All of the data should be repeated exactly; pictures are not part of the copy.

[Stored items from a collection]
============================================================

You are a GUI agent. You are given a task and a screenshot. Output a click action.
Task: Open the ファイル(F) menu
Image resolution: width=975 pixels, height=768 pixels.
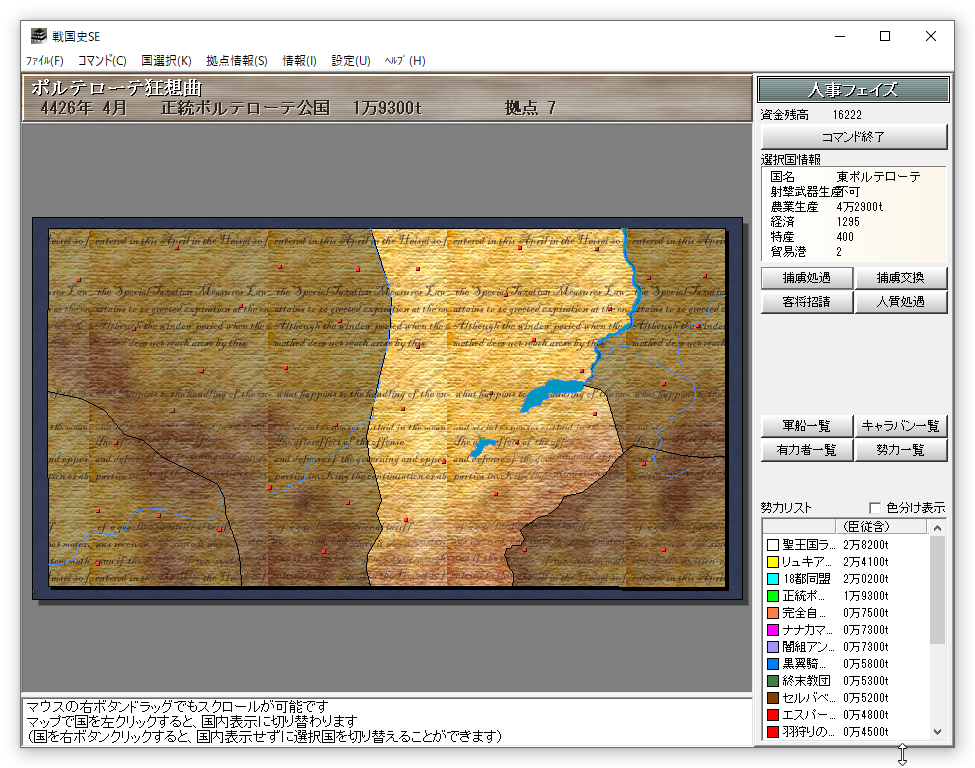coord(45,61)
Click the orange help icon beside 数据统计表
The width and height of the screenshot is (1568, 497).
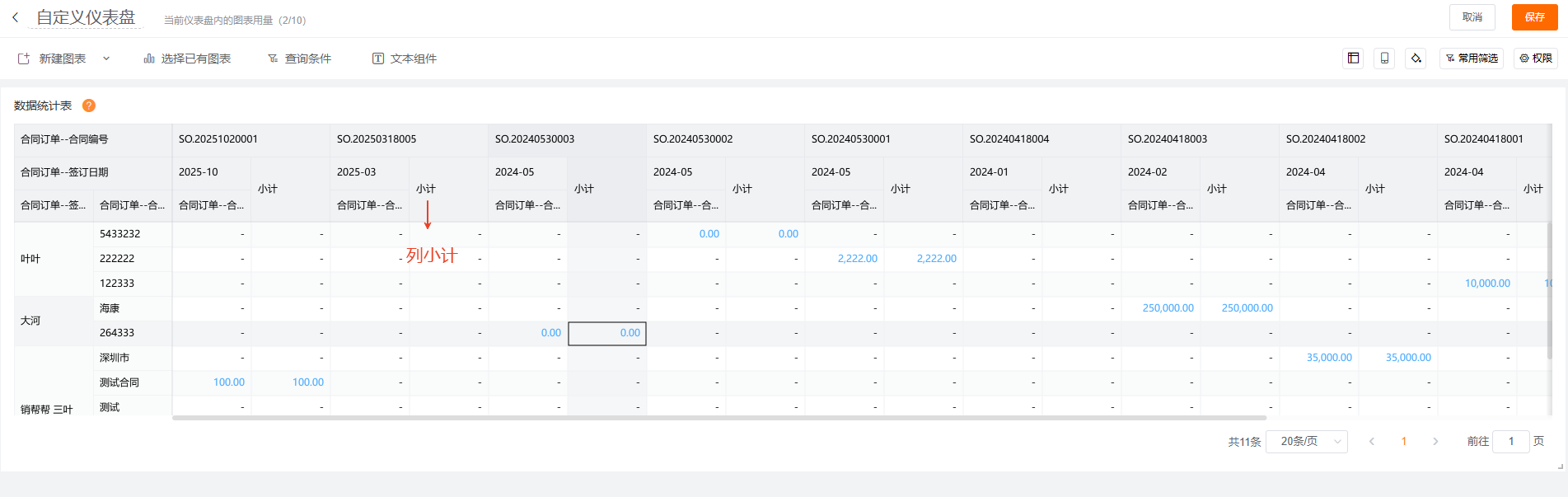tap(89, 105)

============================================================

#### Problem solution:
You are a GUI agent. You are given a task and a screenshot. Output a click action.
Task: Open the ファイル(F) menu
Image resolution: width=975 pixels, height=768 pixels.
coord(45,61)
Click the orange help icon beside 数据统计表
The width and height of the screenshot is (1568, 497).
tap(89, 105)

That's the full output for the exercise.